• **RAW DATA**
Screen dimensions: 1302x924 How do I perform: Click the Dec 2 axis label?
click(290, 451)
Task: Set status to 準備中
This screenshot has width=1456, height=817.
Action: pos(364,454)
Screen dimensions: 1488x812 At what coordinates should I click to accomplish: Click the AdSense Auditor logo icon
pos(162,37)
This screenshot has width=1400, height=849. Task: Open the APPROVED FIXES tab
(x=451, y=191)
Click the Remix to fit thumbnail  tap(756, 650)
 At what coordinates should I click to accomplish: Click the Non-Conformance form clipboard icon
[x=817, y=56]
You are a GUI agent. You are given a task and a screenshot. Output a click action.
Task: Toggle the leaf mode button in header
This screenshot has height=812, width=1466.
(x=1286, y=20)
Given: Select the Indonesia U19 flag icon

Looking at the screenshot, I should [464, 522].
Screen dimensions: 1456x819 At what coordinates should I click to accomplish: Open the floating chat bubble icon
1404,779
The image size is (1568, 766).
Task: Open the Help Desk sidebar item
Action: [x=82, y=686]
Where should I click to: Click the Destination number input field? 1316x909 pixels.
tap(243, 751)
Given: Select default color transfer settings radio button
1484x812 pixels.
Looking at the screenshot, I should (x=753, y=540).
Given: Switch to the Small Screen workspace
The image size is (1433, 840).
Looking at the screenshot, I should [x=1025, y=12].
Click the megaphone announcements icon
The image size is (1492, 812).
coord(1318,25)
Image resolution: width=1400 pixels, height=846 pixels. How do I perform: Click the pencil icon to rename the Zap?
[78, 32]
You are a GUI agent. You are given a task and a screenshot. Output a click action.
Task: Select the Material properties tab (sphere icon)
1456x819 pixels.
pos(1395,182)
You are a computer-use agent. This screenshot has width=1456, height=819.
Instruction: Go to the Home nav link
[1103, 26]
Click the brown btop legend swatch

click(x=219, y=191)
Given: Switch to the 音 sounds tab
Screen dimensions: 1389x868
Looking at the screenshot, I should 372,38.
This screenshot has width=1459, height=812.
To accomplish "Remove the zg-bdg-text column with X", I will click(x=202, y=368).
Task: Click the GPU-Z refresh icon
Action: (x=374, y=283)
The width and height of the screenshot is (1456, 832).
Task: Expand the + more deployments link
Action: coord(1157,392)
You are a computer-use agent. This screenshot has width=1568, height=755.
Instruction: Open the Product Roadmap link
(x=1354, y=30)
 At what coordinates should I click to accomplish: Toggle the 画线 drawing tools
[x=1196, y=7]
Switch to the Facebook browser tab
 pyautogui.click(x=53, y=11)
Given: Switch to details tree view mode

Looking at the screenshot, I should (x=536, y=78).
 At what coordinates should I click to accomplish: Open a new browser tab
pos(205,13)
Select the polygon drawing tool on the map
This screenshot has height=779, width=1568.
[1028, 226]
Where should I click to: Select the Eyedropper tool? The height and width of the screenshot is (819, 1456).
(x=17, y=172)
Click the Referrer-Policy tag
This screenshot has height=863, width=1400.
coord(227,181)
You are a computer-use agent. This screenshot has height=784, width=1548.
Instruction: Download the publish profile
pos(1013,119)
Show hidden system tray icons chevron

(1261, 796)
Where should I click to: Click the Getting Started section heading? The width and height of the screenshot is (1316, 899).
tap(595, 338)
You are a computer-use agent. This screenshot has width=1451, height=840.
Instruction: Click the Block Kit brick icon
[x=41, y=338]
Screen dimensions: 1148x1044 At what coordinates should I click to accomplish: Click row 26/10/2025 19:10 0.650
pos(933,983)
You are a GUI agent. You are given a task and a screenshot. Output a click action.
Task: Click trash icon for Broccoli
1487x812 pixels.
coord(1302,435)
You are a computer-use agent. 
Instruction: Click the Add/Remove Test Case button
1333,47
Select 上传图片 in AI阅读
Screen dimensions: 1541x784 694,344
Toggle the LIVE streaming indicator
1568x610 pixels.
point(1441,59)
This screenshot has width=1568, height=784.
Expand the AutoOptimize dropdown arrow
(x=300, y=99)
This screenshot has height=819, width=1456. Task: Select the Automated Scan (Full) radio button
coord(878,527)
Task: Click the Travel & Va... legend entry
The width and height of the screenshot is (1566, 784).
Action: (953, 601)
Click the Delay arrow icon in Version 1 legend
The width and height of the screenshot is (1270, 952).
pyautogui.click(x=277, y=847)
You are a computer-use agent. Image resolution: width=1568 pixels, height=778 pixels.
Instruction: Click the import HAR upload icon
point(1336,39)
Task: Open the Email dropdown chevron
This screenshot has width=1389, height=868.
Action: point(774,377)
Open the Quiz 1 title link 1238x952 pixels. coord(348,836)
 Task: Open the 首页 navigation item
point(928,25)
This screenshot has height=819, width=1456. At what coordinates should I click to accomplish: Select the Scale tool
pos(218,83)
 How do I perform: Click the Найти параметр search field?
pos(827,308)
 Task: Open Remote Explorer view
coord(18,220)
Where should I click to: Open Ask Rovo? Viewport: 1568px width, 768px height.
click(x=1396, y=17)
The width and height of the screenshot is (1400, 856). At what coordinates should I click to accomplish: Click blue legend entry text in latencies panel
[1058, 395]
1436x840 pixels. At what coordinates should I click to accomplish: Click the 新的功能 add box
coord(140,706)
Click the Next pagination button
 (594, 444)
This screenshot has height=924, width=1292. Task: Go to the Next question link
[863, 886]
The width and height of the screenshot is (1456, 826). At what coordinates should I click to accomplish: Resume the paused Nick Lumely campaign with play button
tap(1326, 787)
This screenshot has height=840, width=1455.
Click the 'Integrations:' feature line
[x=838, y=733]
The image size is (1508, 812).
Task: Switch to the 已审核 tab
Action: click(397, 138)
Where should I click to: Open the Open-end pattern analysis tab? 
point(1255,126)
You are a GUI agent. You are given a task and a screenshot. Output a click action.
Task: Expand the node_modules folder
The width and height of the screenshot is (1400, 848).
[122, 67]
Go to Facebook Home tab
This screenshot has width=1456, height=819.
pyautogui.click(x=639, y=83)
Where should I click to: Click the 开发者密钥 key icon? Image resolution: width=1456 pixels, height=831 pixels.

• **EXERCISE**
Your reply should consist of all the records, set down exactly.

• **FINAL ANSWER**
Screen dimensions: 1302x924 How do I perform: Click the Dec 2 axis label?
click(290, 451)
Task: Set status to 準備中
This screenshot has width=1456, height=817.
Action: pos(364,454)
Screen dimensions: 1488x812 At what coordinates should I click to accomplish: Click the AdSense Auditor logo icon
pos(162,37)
This screenshot has width=1400, height=849. Task: Open the APPROVED FIXES tab
(x=451, y=191)
Click the Remix to fit thumbnail  tap(756, 650)
 At what coordinates should I click to accomplish: Click the Non-Conformance form clipboard icon
[x=817, y=56]
You are a GUI agent. You are given a task and a screenshot. Output a click action.
Task: Toggle the leaf mode button in header
This screenshot has height=812, width=1466.
(x=1286, y=20)
Given: Select the Indonesia U19 flag icon

Looking at the screenshot, I should [464, 522].
Screen dimensions: 1456x819 At what coordinates should I click to accomplish: Open the floating chat bubble icon
1404,779
The image size is (1568, 766).
Task: Open the Help Desk sidebar item
Action: [x=82, y=686]
Where should I click to: Click the Destination number input field? 1316x909 pixels.
tap(243, 751)
Given: Select default color transfer settings radio button
1484x812 pixels.
Looking at the screenshot, I should (x=753, y=540).
Given: Switch to the Small Screen workspace
The image size is (1433, 840).
Looking at the screenshot, I should [x=1025, y=12].
Click the megaphone announcements icon
The image size is (1492, 812).
coord(1318,25)
Image resolution: width=1400 pixels, height=846 pixels. How do I perform: Click the pencil icon to rename the Zap?
[78, 32]
You are a GUI agent. You are given a task and a screenshot. Output a click action.
Task: Select the Material properties tab (sphere icon)
1456x819 pixels.
pos(1395,182)
You are a computer-use agent. This screenshot has width=1456, height=819.
Instruction: Go to the Home nav link
[1103, 26]
Click the brown btop legend swatch

click(x=219, y=191)
Given: Switch to the 音 sounds tab
Screen dimensions: 1389x868
Looking at the screenshot, I should 372,38.
This screenshot has width=1459, height=812.
To accomplish "Remove the zg-bdg-text column with X", I will click(x=202, y=368).
Task: Click the GPU-Z refresh icon
Action: (x=374, y=283)
The width and height of the screenshot is (1456, 832).
Task: Expand the + more deployments link
Action: coord(1157,392)
You are a computer-use agent. This screenshot has width=1568, height=755.
Instruction: Open the Product Roadmap link
(x=1354, y=30)
 At what coordinates should I click to accomplish: Toggle the 画线 drawing tools
[x=1196, y=7]
Switch to the Facebook browser tab
 pyautogui.click(x=53, y=11)
Given: Switch to details tree view mode

Looking at the screenshot, I should (x=536, y=78).
 At what coordinates should I click to accomplish: Open a new browser tab
pos(205,13)
Select the polygon drawing tool on the map
This screenshot has height=779, width=1568.
[1028, 226]
Where should I click to: Select the Eyedropper tool? The height and width of the screenshot is (819, 1456).
(x=17, y=172)
Click the Referrer-Policy tag
This screenshot has height=863, width=1400.
coord(227,181)
You are a computer-use agent. This screenshot has height=784, width=1548.
Instruction: Download the publish profile
pos(1013,119)
Show hidden system tray icons chevron

(1261, 796)
Where should I click to: Click the Getting Started section heading? The width and height of the screenshot is (1316, 899).
tap(595, 338)
You are a computer-use agent. This screenshot has width=1451, height=840.
Instruction: Click the Block Kit brick icon
[x=41, y=338]
Screen dimensions: 1148x1044 At what coordinates should I click to accomplish: Click row 26/10/2025 19:10 0.650
pos(933,983)
You are a GUI agent. You are given a task and a screenshot. Output a click action.
Task: Click trash icon for Broccoli
1487x812 pixels.
coord(1302,435)
You are a computer-use agent. 
Instruction: Click the Add/Remove Test Case button
1333,47
Select 上传图片 in AI阅读
Screen dimensions: 1541x784 694,344
Toggle the LIVE streaming indicator
1568x610 pixels.
point(1441,59)
This screenshot has width=1568, height=784.
Expand the AutoOptimize dropdown arrow
(x=300, y=99)
This screenshot has height=819, width=1456. Task: Select the Automated Scan (Full) radio button
coord(878,527)
Task: Click the Travel & Va... legend entry
The width and height of the screenshot is (1566, 784).
Action: (953, 601)
Click the Delay arrow icon in Version 1 legend
The width and height of the screenshot is (1270, 952).
pyautogui.click(x=277, y=847)
You are a computer-use agent. Image resolution: width=1568 pixels, height=778 pixels.
Instruction: Click the import HAR upload icon
point(1336,39)
Task: Open the Email dropdown chevron
This screenshot has width=1389, height=868.
Action: point(774,377)
Open the Quiz 1 title link 1238x952 pixels. coord(348,836)
 Task: Open the 首页 navigation item
point(928,25)
This screenshot has height=819, width=1456. At what coordinates should I click to accomplish: Select the Scale tool
pos(218,83)
 How do I perform: Click the Найти параметр search field?
pos(827,308)
 Task: Open Remote Explorer view
coord(18,220)
Where should I click to: Open Ask Rovo? Viewport: 1568px width, 768px height.
click(x=1396, y=17)
The width and height of the screenshot is (1400, 856). At what coordinates should I click to accomplish: Click blue legend entry text in latencies panel
[1058, 395]
1436x840 pixels. At what coordinates should I click to accomplish: Click the 新的功能 add box
coord(140,706)
Click the Next pagination button
 (594, 444)
This screenshot has height=924, width=1292. Task: Go to the Next question link
[863, 886]
The width and height of the screenshot is (1456, 826). At what coordinates should I click to accomplish: Resume the paused Nick Lumely campaign with play button
tap(1326, 787)
This screenshot has height=840, width=1455.
Click the 'Integrations:' feature line
[x=838, y=733]
The image size is (1508, 812).
Task: Switch to the 已审核 tab
Action: click(397, 138)
Where should I click to: Open the Open-end pattern analysis tab? 
point(1255,126)
You are a GUI agent. You are given a task and a screenshot. Output a click action.
Task: Expand the node_modules folder
The width and height of the screenshot is (1400, 848).
[122, 67]
Go to Facebook Home tab
This screenshot has width=1456, height=819.
pyautogui.click(x=639, y=83)
Where should I click to: Click the 开发者密钥 key icon? Image resolution: width=1456 pixels, height=831 pixels.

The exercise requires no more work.